(Dataset records)

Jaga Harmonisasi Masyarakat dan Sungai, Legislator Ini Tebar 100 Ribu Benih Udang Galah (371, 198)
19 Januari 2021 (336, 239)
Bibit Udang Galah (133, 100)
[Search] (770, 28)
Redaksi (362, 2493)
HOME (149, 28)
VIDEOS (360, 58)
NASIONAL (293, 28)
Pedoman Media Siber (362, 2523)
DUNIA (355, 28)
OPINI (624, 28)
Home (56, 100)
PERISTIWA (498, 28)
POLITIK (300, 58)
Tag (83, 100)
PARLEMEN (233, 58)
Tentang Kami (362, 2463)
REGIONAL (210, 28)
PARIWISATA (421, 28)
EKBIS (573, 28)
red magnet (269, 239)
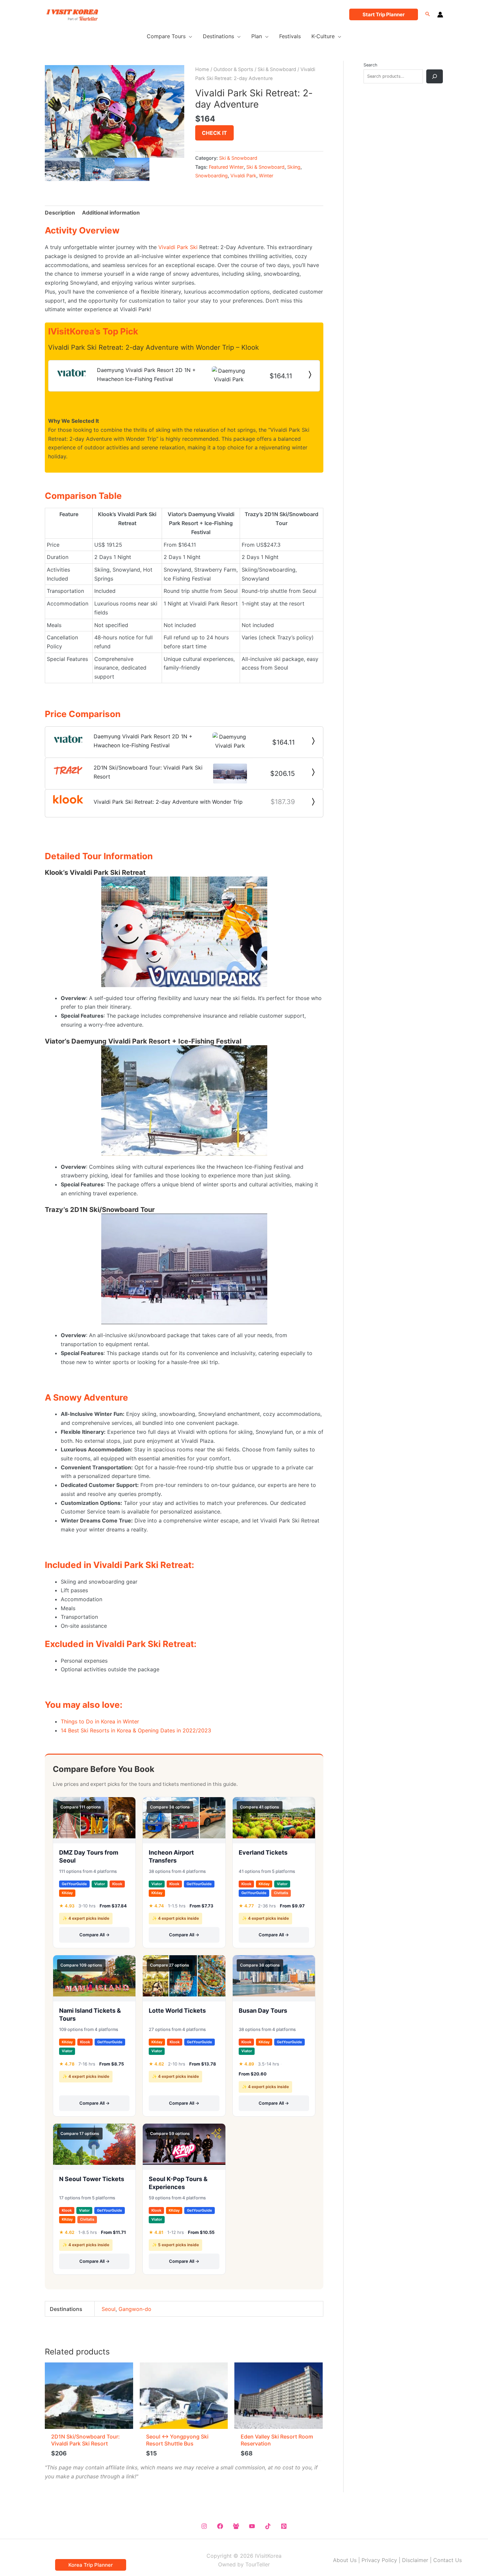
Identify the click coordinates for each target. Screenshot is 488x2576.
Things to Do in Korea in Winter (100, 1721)
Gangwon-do (135, 2309)
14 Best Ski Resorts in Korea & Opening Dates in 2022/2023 (136, 1730)
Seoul (109, 2309)
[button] (383, 14)
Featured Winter (226, 167)
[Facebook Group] (236, 2526)
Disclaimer (415, 2560)
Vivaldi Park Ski (178, 247)
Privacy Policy (379, 2560)
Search (370, 64)
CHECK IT (214, 133)
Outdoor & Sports (233, 69)
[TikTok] (268, 2526)
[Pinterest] (284, 2526)
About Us (345, 2560)
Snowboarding (211, 175)
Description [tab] (60, 212)
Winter (266, 175)
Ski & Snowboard (277, 69)
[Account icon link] (440, 15)
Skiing (293, 167)
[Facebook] (220, 2526)
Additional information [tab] (111, 212)
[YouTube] (252, 2526)
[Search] (434, 76)
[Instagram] (204, 2526)
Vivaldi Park (243, 175)
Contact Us (447, 2560)
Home (202, 69)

(End Dataset records)

**The problem**
Show me every line in the data above that includes "Winter".

**Response box**
Things to Do in Korea in Winter (100, 1721)
Featured Winter (226, 167)
Winter (266, 175)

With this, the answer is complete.